Rewrite the items from the line containing "Decrement the spin row with the minus icon" through the end of the items, inclusive, replacing "sidebar" with "side panel" and leaving everything else unchanged. Omit the pictures from your answer.

**Data for this task**.
....................

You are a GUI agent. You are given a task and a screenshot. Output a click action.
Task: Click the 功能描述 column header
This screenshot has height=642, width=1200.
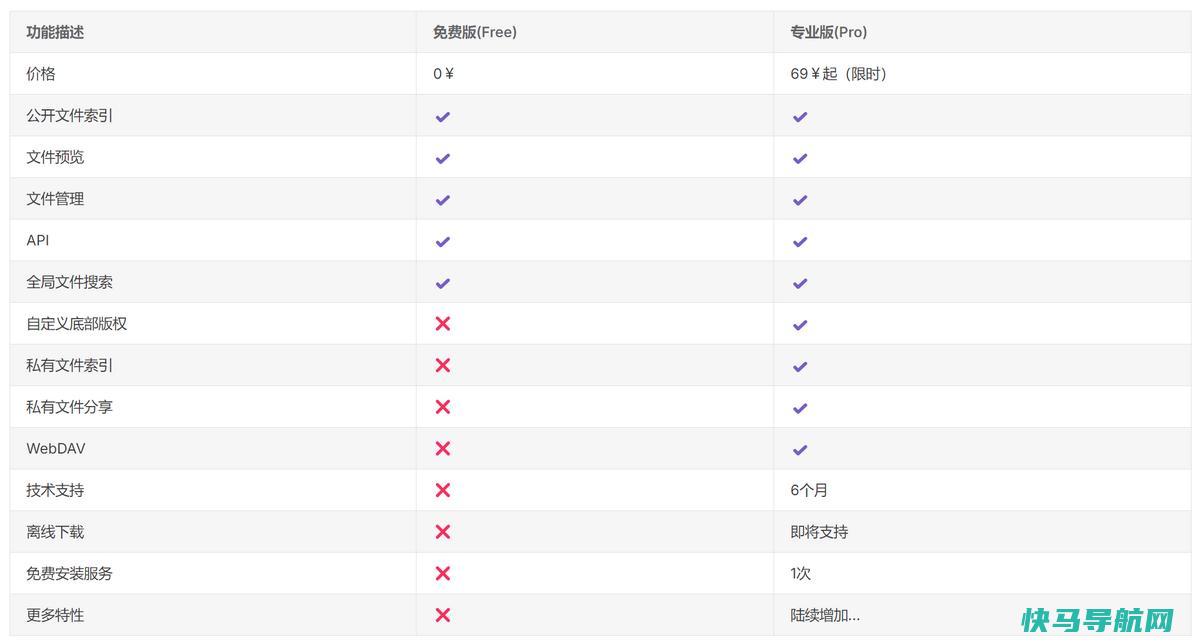[x=55, y=32]
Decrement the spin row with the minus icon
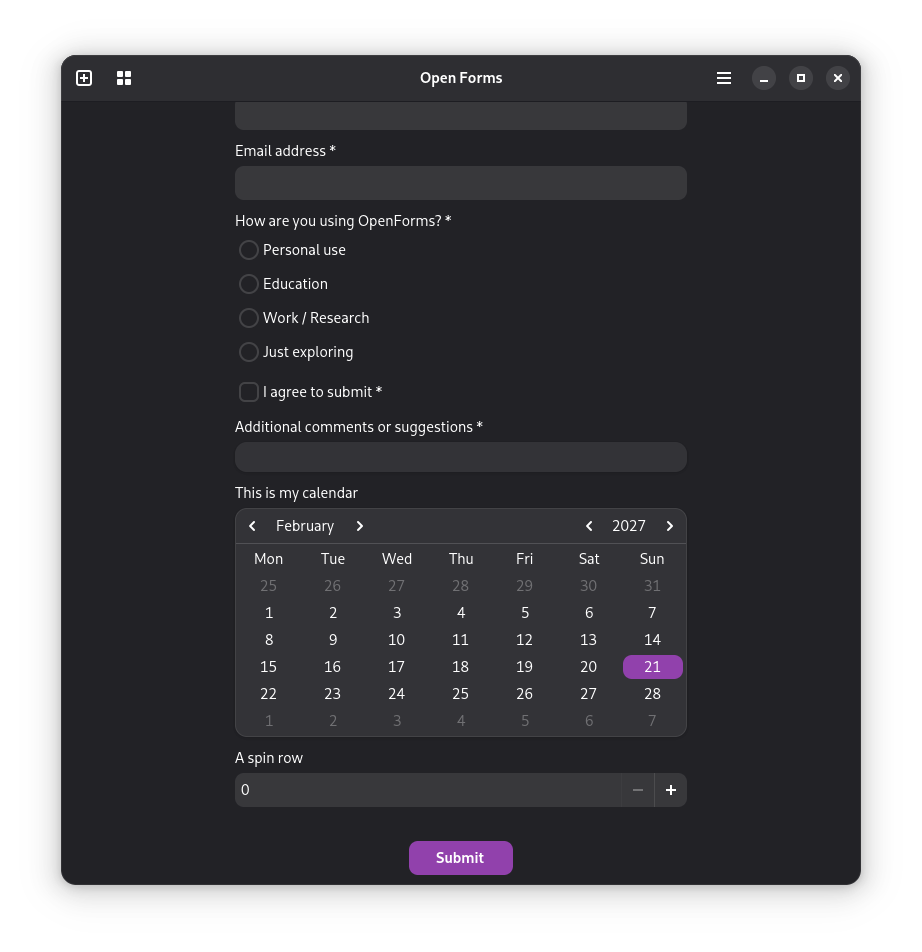Image resolution: width=922 pixels, height=952 pixels. pyautogui.click(x=637, y=789)
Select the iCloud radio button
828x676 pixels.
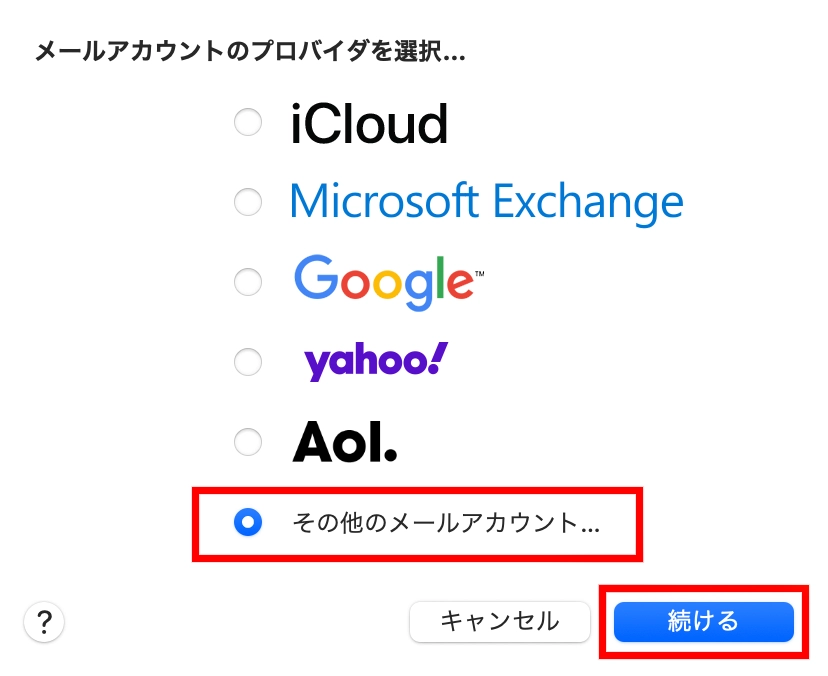(x=247, y=123)
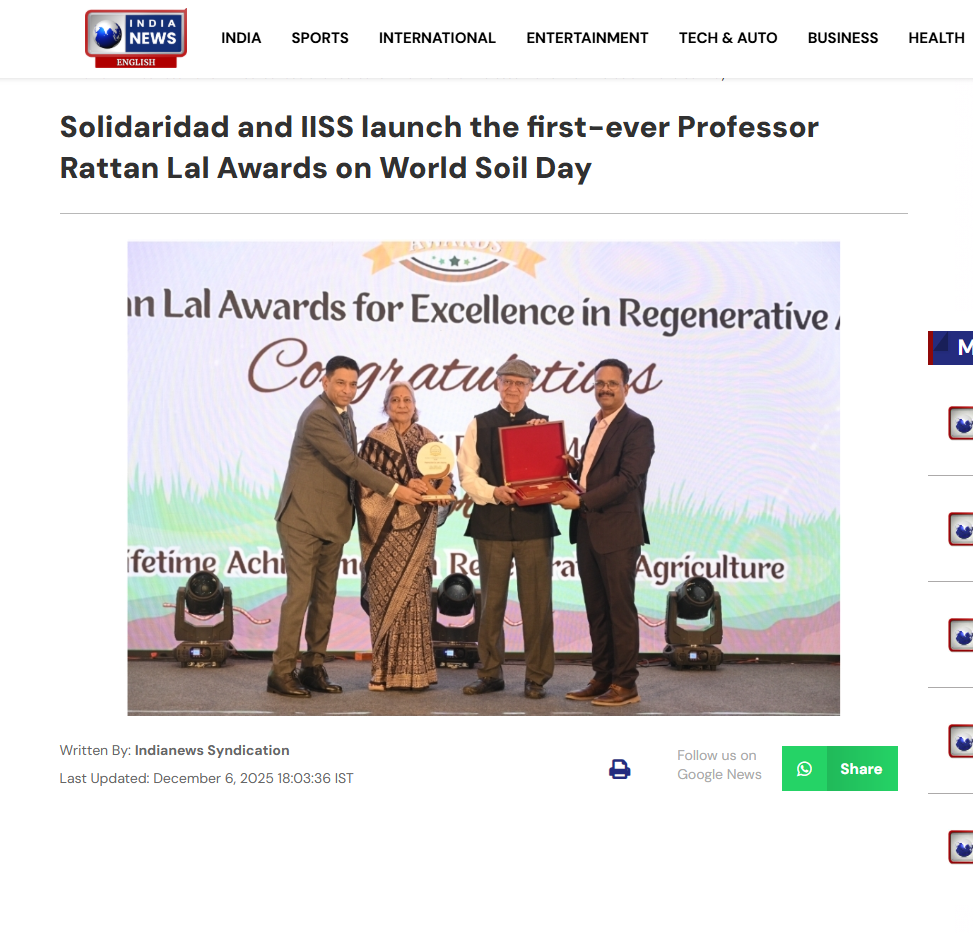Open the HEALTH menu item
Screen dimensions: 973x933
[936, 38]
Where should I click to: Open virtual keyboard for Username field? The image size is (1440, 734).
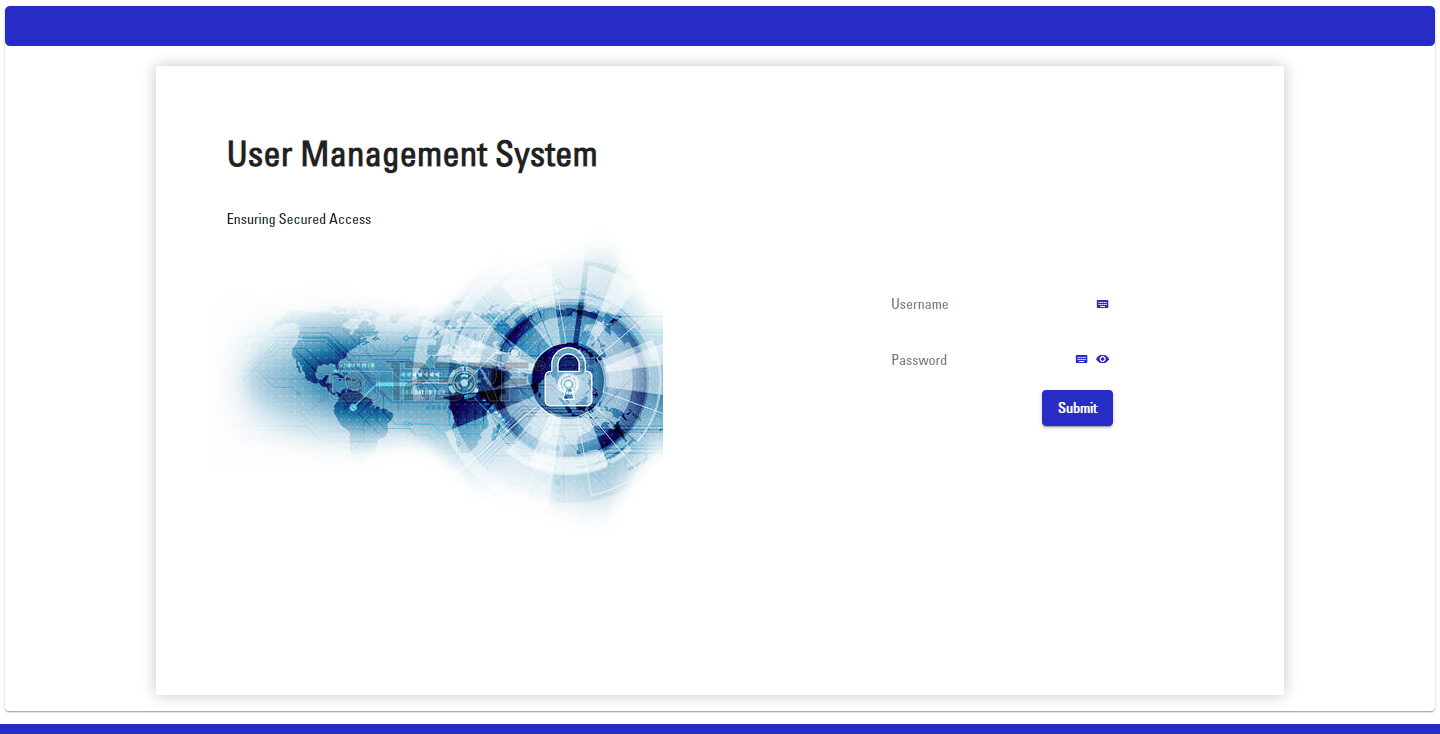click(1102, 304)
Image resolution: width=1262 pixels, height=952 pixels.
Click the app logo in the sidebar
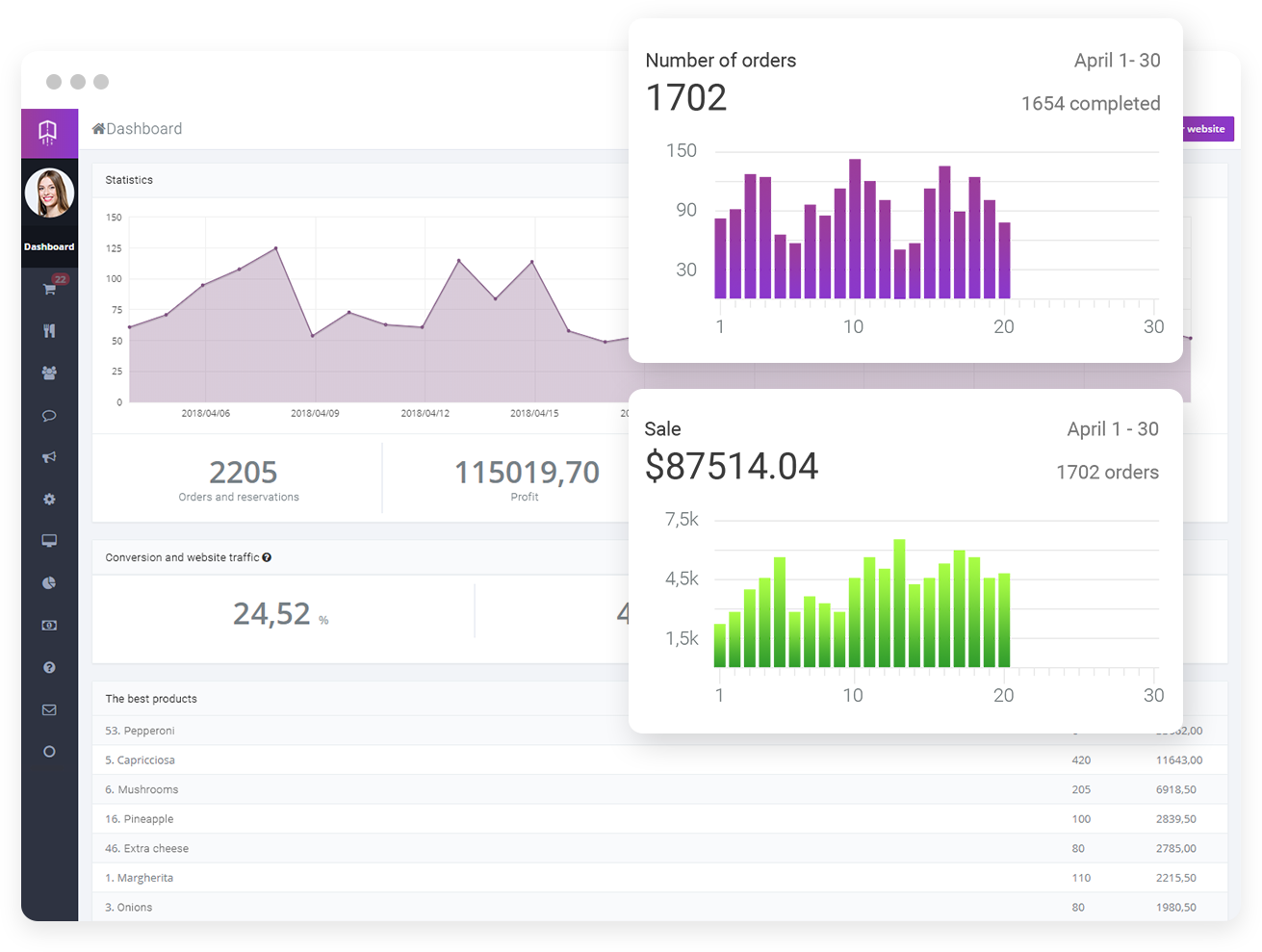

....................

**Answer for the task**.
Decrement the spin row with the minus icon
Image resolution: width=922 pixels, height=952 pixels. pyautogui.click(x=637, y=789)
Select the iCloud radio button
828x676 pixels.
(x=247, y=123)
Open the HEALTH menu item
Screen dimensions: 973x933
[936, 38]
Where should I click to: Open virtual keyboard for Username field? The image size is (1440, 734).
click(1102, 304)
Image resolution: width=1262 pixels, height=952 pixels.
Click the app logo in the side panel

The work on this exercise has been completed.